Machine Learning with Apache Spark Quick Start Guide
上QQ阅读APP看书,第一时间看更新

NoSQL databases

Relational Database Management Systems, such as Microsoft SQL Server, PostgreSQL, and MySQL, allow us to model our data in a structured manner across tables that represent the entities found in our data model that may be identified by primary keys and linked to other entities via foreign keys. These tables are pre-defined, with a schema consisting of columns of various data types that represent the attributes of the entity in question.

For example, Figure 1.5 describes a very simple relational schema that could be utilized by an e-commerce website:

Figure 1.5: A simple relational database model for an e-commerce website

NoSQL, on the other hand, simply refers to the class of databases where data is not modeled in a conventional relational manner. So, if data is not modeled relationally, how is it modeled in NoSQL databases? The answer is that there are various types of NoSQL databases depending on the use case and business application in question. These various types are summarized in the following sub-sections. 

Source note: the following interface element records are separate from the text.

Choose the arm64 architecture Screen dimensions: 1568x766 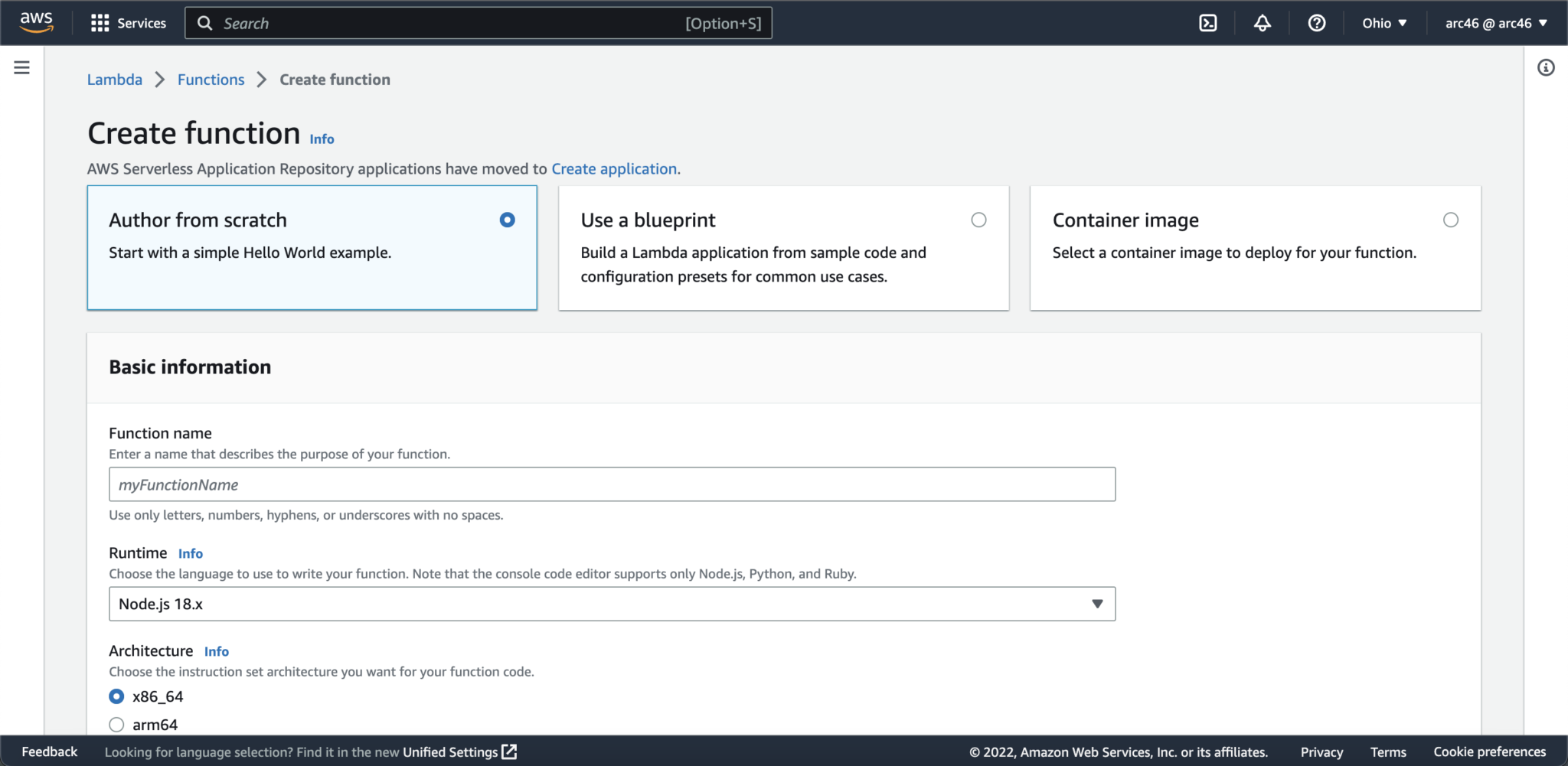(116, 724)
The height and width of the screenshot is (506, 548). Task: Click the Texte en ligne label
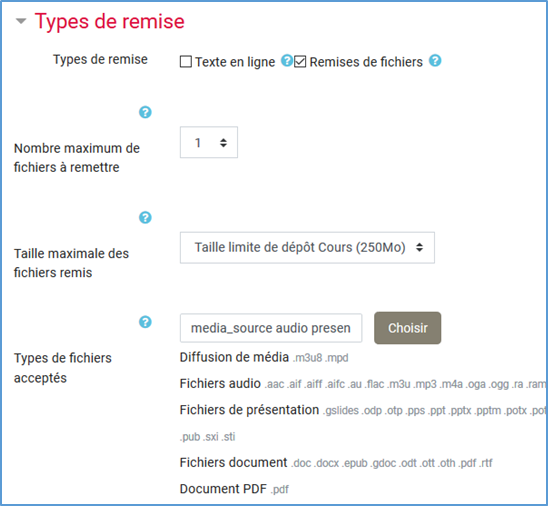click(235, 62)
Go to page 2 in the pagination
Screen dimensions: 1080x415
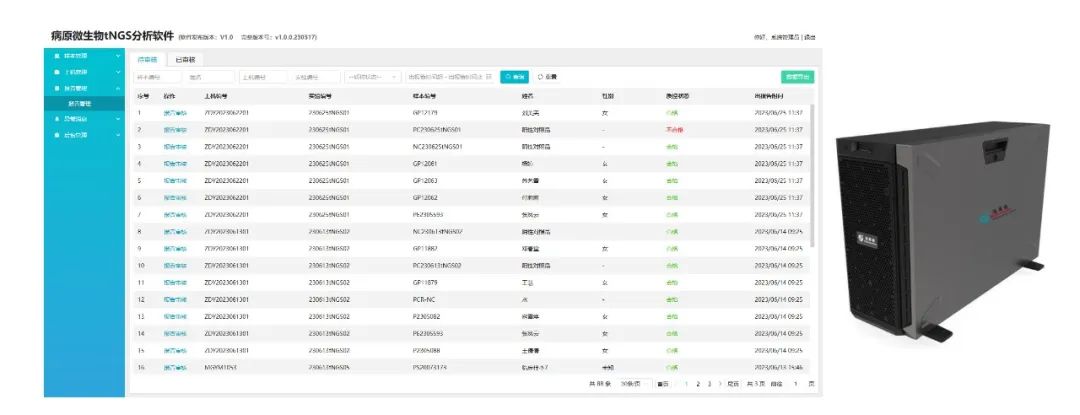point(697,384)
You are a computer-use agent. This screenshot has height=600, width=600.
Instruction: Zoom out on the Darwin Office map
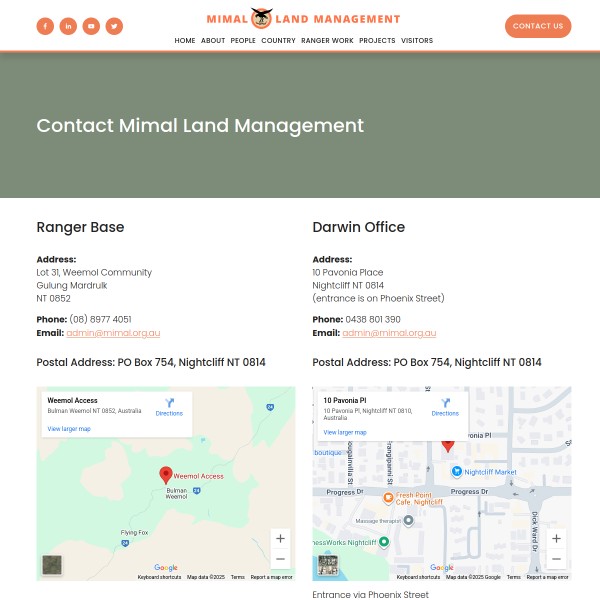coord(556,560)
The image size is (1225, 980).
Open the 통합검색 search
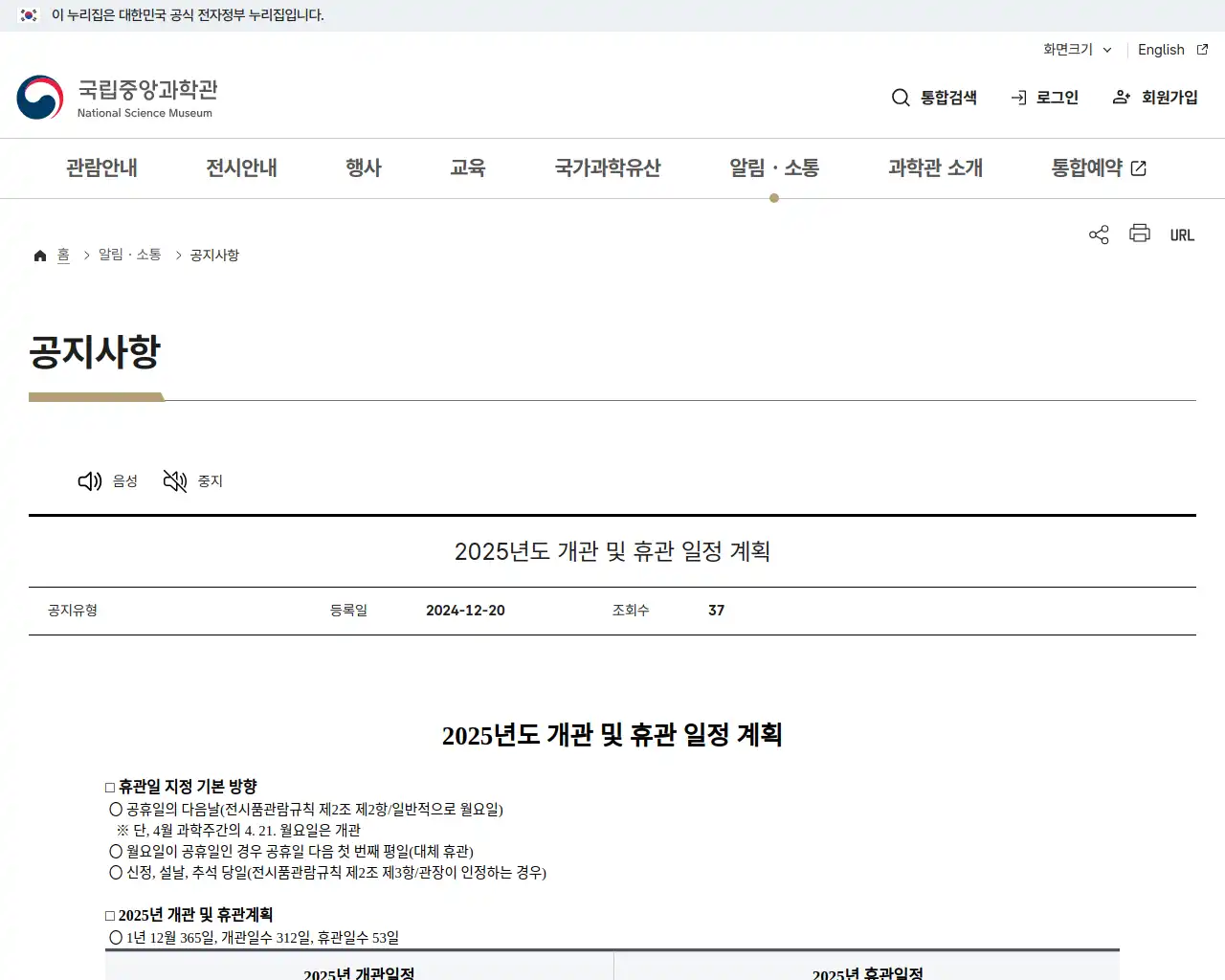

It is a common, but mistaken, assumption that NoSQL is a synonym for distributed databases. In fact, there is an ever increasing list of RDBMS vendors whose products are designed to be scalable and distributed to accommodate huge volumes of structured data. The reason that this mistaken assumption arose is because it is often the case in real-world implementations that NoSQL databases are used to persist huge amounts of structured, semi-structured, and unstructured data in a distributed manner, hence the reason they have become synonymous with distributed databases. However, like relational databases, NoSQL databases are designed to work even on a single machine. It is the way that data is modeled that distinguishes relational, or SQL, databases from NoSQL databases.